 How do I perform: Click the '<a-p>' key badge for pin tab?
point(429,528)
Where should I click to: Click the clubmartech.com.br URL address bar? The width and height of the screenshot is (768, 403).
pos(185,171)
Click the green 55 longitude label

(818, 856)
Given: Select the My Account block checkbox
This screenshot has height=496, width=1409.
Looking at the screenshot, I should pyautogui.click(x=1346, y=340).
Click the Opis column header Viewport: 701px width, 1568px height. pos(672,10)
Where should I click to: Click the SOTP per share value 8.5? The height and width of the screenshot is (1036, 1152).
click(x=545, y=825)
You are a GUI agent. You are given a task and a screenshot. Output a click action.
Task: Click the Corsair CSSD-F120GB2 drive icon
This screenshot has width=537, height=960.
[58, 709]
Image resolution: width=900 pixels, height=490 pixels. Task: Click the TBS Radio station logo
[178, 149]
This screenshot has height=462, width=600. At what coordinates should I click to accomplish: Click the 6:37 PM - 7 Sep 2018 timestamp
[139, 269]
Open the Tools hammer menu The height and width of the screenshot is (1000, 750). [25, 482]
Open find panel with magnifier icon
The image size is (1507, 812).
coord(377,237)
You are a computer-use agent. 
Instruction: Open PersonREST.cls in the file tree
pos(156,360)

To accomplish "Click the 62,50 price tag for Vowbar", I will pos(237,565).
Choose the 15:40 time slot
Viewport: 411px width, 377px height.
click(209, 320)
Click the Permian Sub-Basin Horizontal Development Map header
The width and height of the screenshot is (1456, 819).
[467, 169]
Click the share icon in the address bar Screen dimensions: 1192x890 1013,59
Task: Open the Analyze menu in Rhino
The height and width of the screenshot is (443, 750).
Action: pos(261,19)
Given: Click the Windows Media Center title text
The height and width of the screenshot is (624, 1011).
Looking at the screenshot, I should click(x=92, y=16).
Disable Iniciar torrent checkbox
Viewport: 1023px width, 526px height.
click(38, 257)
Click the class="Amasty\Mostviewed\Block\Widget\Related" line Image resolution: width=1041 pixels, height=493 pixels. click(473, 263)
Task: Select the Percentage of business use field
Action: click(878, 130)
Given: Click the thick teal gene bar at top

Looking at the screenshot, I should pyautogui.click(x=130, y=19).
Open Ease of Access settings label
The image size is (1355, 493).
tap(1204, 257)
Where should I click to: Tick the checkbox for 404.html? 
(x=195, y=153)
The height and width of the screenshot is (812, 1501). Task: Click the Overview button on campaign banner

■ ■ ■ ■

**WHAT NEEDS TO BE DONE:** Scan the listing and copy every line where the string "agent" shows up.

**REPLY TO THE EXERCISE:**
You are a GUI agent. You are given a task and a screenshot. Output a click action.
You are a computer-use agent. 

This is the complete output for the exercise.